## Extract provided
┏━━

# Remove duplicate channels



## Eccles (Dec 27, 2001)

Time Warner here in Austin just loves to duplicate channels in their line-up, and I'm sure they're not the only ones that do it. Not only do we get the analogs below 100 all duplicated in digital on a higher number, but all the HD channels get a number in the hundreds (to group them by genre, i.e. sports in the x00's, news in the y00's, etc) as well as a number in the 1400-1600 range (to group the HD's together).

I guess these groupings are aimed at channel-surfing troglodytes, but the duplication is a PITA when searching for new shows: instead of just one listing for a new program, by default you see two - or even four if it's on a network that has both an SD and an HD feed.

What I'd like to see is a simple means of eliminating these duplicates from Channels I Receive. That could be as simple as allowing us to sort the Channels list by call sign instead of channel number, to allow the user to quickly and easily find the duplicates instead of having to page up and down through the list because they're hundreds apart.

An automated process that would select only one instance of each network (and perhaps even deselect the SD if there's an HD equivalent available) would be even nicer. Perhaps it could even be included as part of Guided Setup.


----------



## lrhorer (Aug 31, 2003)

Yeah, the Channels I Receive list needs to be spiffed up a number of ways. Something like you suggest would be nice, but I would be happier if the user could select a channel in the list, switch to Live TV on that channel, and switch back without losing one's place. It also would be great if they would supply a little more information about each channel. Often I have no idea if a new channel is one in which I would be interested.

┗━━

## Stored rows
┏━━

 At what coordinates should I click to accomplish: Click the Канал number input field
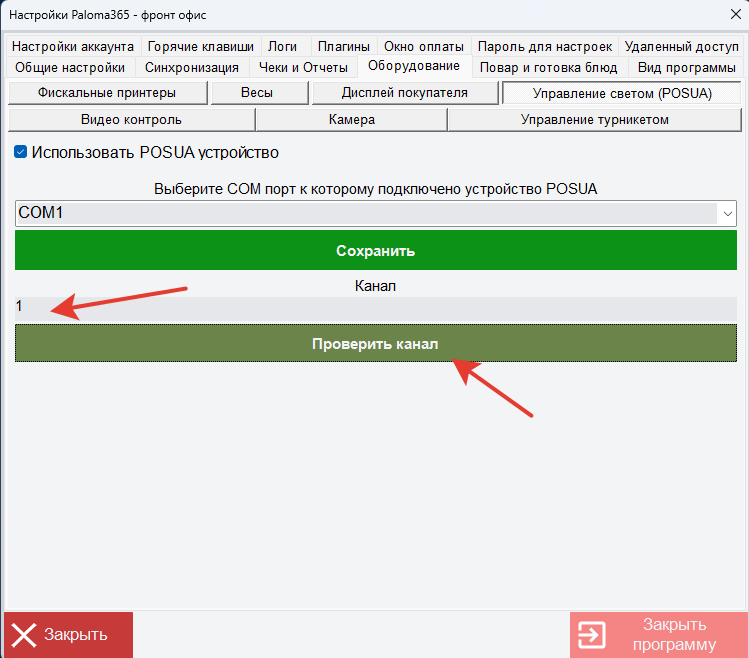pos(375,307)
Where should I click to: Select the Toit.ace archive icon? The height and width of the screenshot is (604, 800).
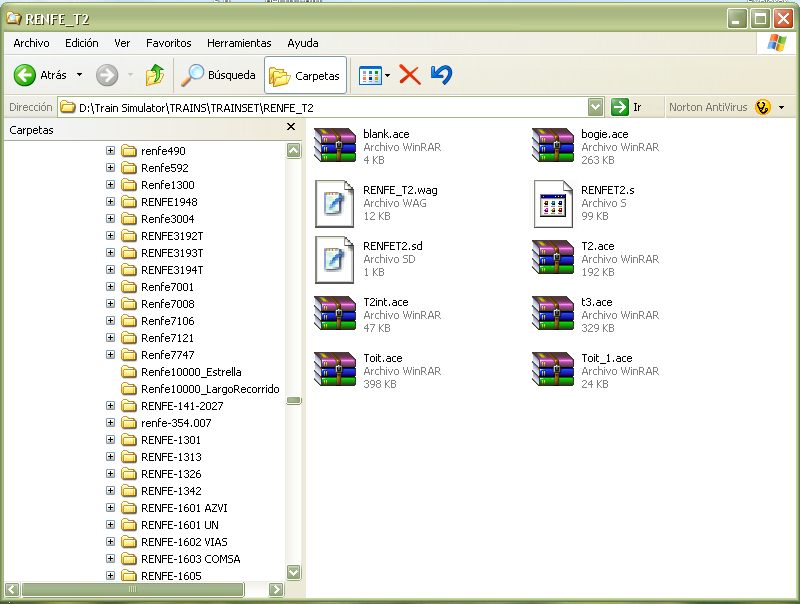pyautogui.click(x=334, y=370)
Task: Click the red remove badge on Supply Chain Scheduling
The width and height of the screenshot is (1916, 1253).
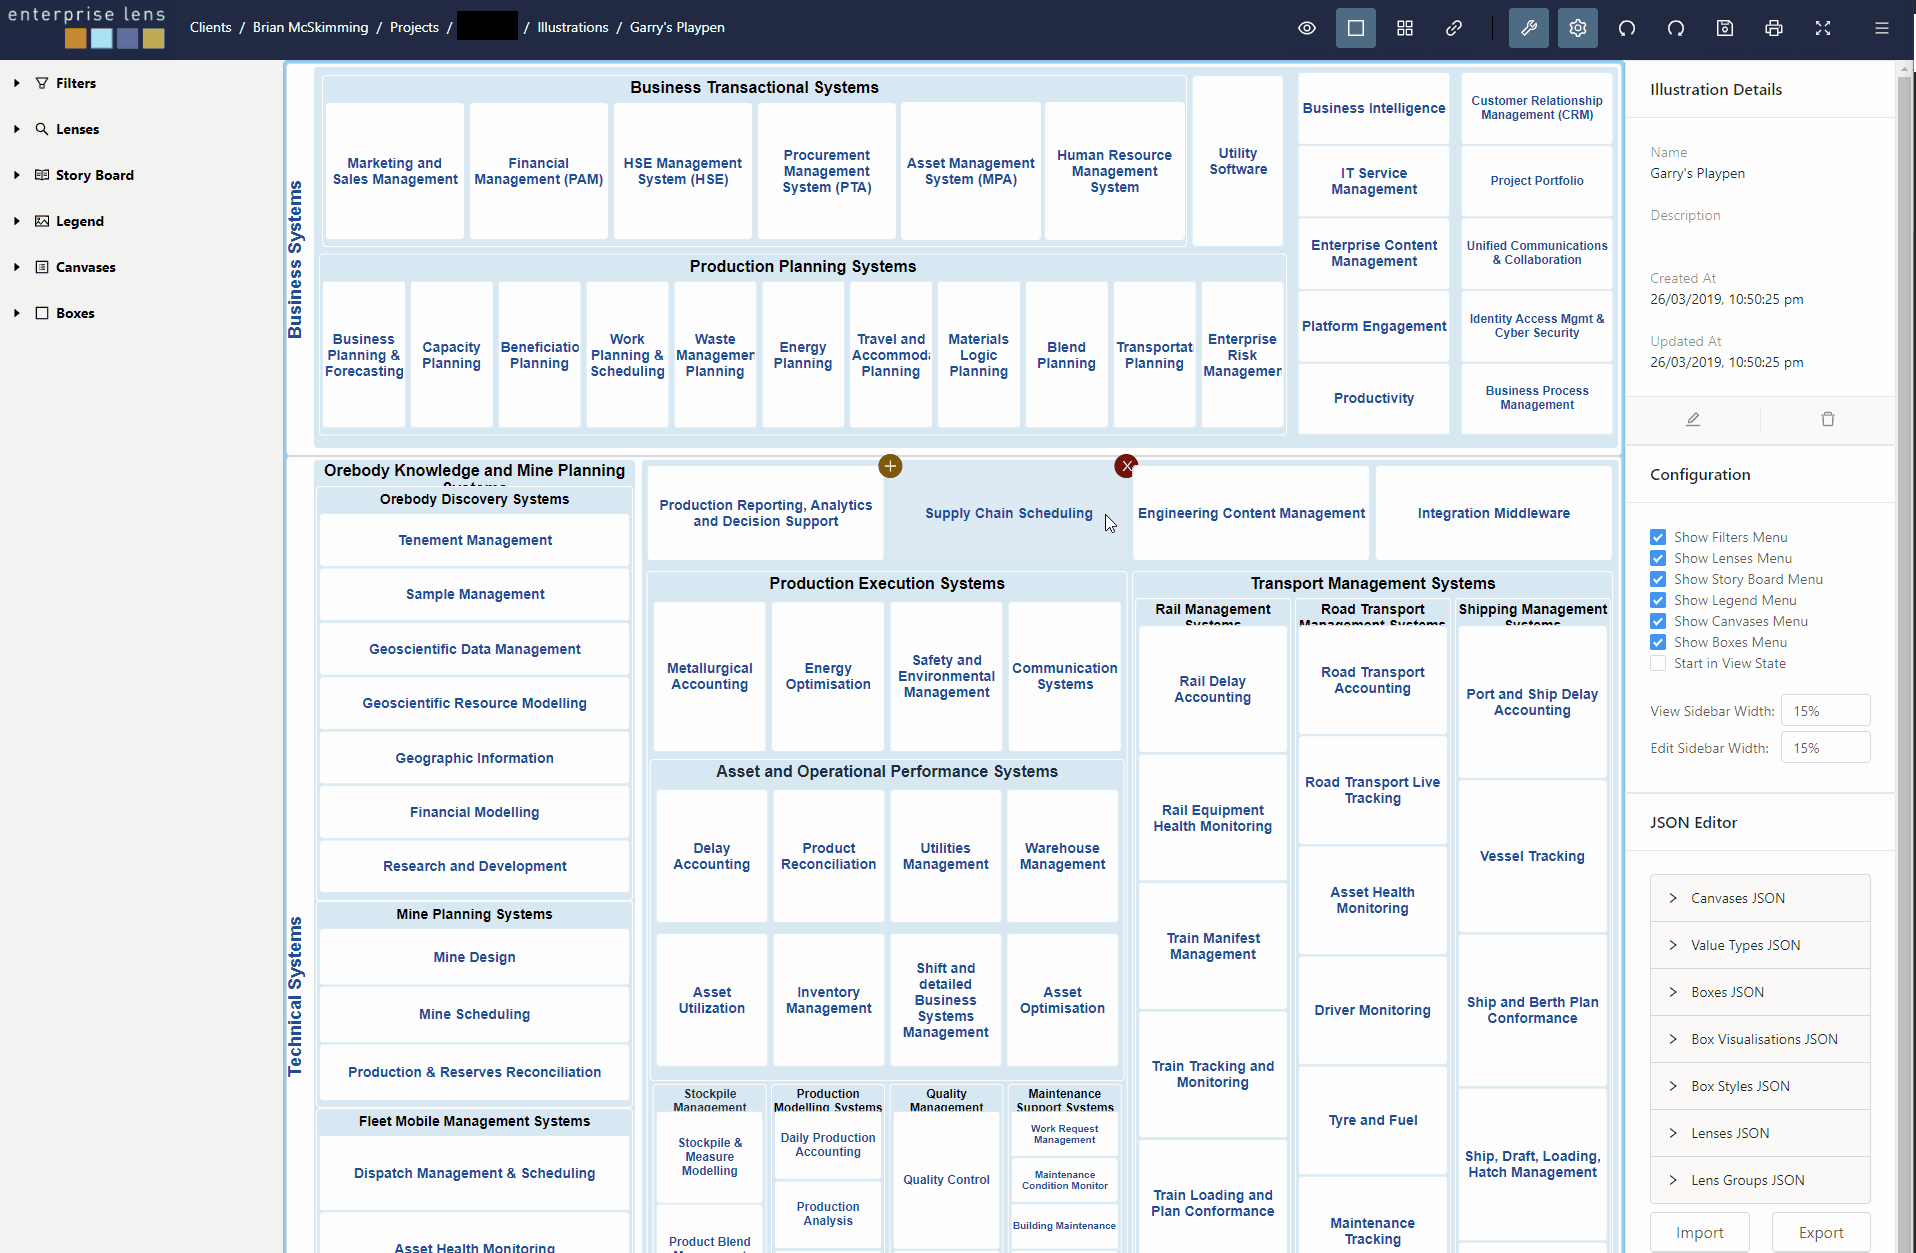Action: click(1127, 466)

┗━━

## Work to do
(a) Repeat everything in the duplicate-channels thread from "## Eccles (Dec" down to "the HD's together).".
(b) According to the duplicate-channels thread, what number range is used to group the HD channels together?
Answer using only the duplicate-channels thread, not the rows.

## Expected results
(a)
## Eccles (Dec 27, 2001)

Time Warner here in Austin just loves to duplicate channels in their line-up, and I'm sure they're not the only ones that do it. Not only do we get the analogs below 100 all duplicated in digital on a higher number, but all the HD channels get a number in the hundreds (to group them by genre, i.e. sports in the x00's, news in the y00's, etc) as well as a number in the 1400-1600 range (to group the HD's together).

(b) The 1400-1600 range.